The US planemaker is required to include details and checklists the crew must follow in the Airplane Flight Manual to avoid a fatal crash, according to The Seattle Times.
The FAA informed the head of the internal Boeing organisation that deals with aircraft certification, Tom Galantowicz, of this new requirement on 12 July.
Boeing has been continuously under the watchdog’s sights since the 737 MAX was recertified to fly again last November after the two-year groundings following two crashes killing 346 passengers.
The letter specified the additional details need to format how the emergency pilot procedures relate to other key certification documents that identify potential failures.
The documents include the Functional Hazard Analysis, which is the first step in a safety assessment process on new aircraft, and the System Safety Assessment.
“They are making sure the pilots understand the criticality of the procedures,” said an anonymous FAA safety engineer. “That makes perfect sense.”
For a long time, manuals were required to include the most concise details.
Citing a 2019 report by the Joint Authorities Technical Review (JATR) in the letter, Boeing and other aerospace companies developed separate manuals for different operations.
These included separate checklists for cockpit protocols, system descriptions and any other detailed procedure.
However, other airlines and companies would develop variations of the manuals, so only the Airplane Flight Manual was mandatory.

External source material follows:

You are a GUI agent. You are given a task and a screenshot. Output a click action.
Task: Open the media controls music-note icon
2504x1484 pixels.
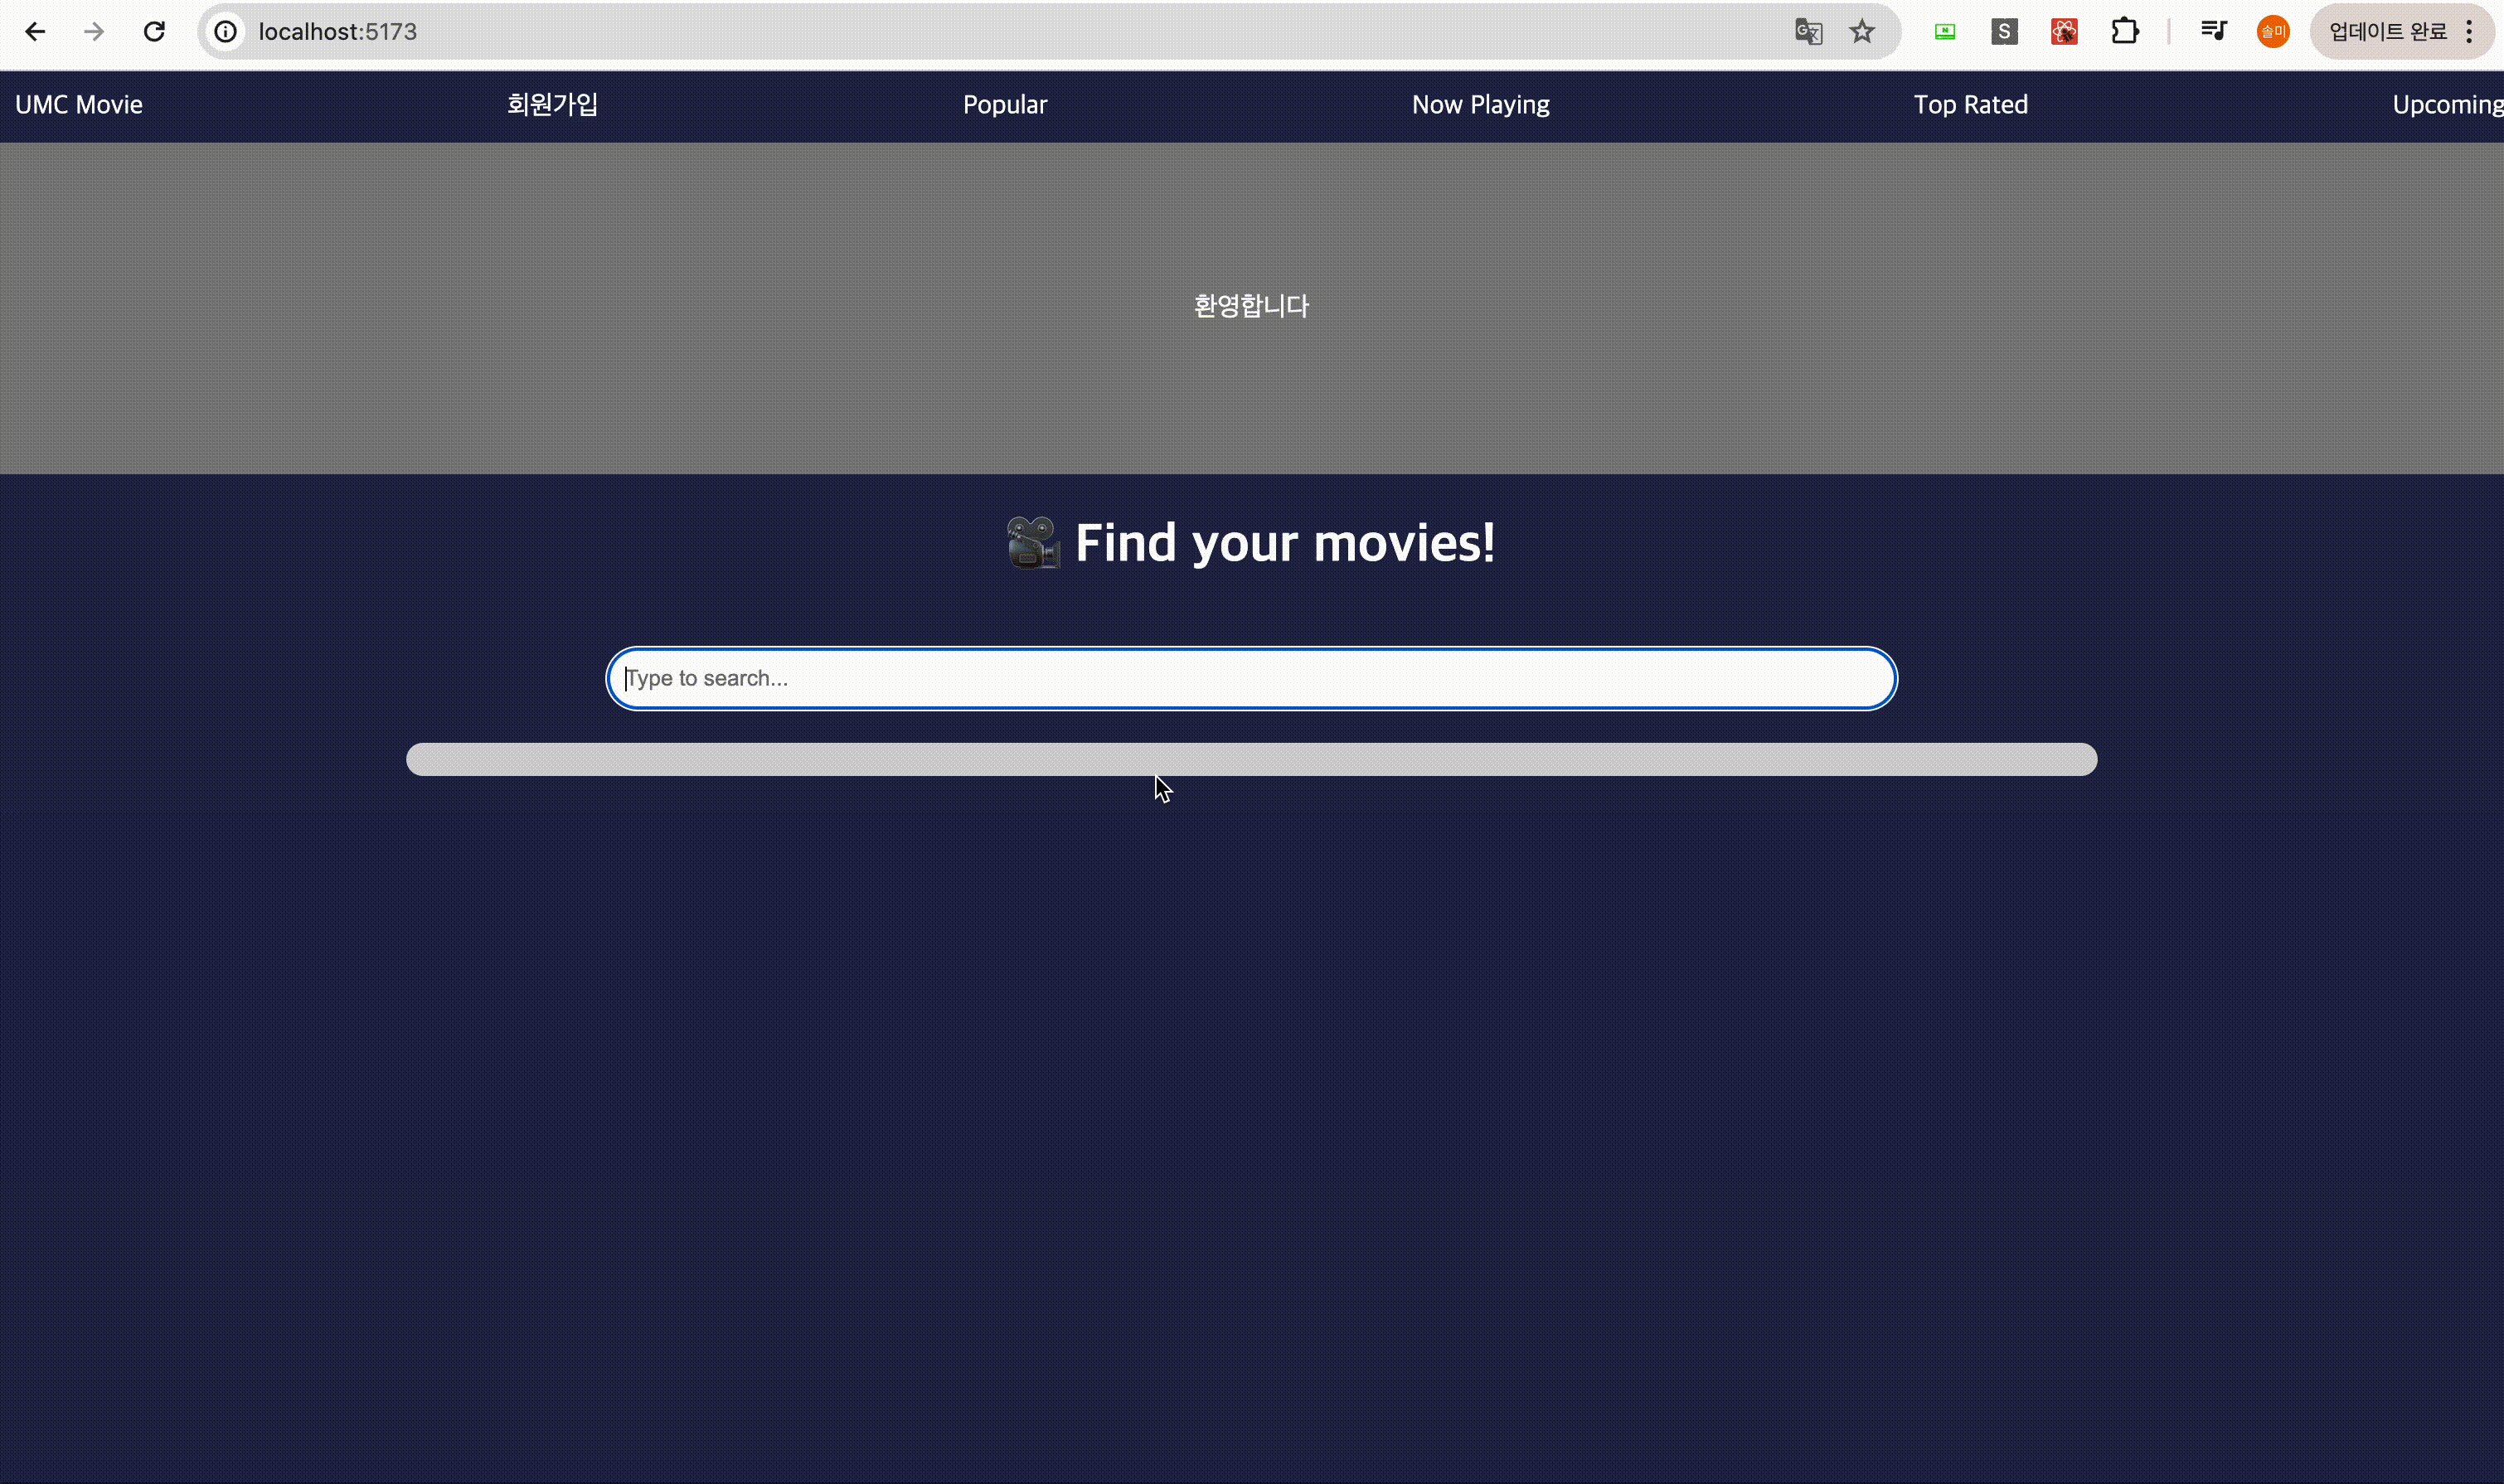[x=2213, y=32]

In 2012, the FAA said because of these differing orders from airlines, the manual would only be required to detail the most concise amount of material possible.
However, JATR said this was “contradictory” and would have led Boeing to minimise its procedures detailed in the manual.
The FAA said this is no longer acceptable and modifications will need denser material to avoid risk.
In a statement, Boeing said, “We are committed to continue to work with the FAA to meet all certification requirements.”
The planemaker does not see the new requirements delaying certifications as the jets have been warned both will not be ready until 2023.
Boeing’s upcoming 777X will likely not receive its certification until then due to the lack of data and a preliminary safety assessment.
The FAA did not provide details but said it “will not approve any aircraft unless it meets our safety and certification standards”.
Boeing has faced a slew of FAA directives as the regulator cracks down on additional safety precautions.
In July, the regulator issued a safety directive for all 737 jets to be re-inspected over potential cabin altitude pressure switch failures.
The airworthiness directive requires additional inspections on the switches, following an incident reported last September where an unnamed operator said both failed tests on three 737 models.
In June, the FAA mandated additional safety inspections once any 737 had reached 6,000 flight hours.
The directive was to identify any issues with its flight control system, MCAS, which was deemed the cause of the crashes in Indonesia and Ethiopia.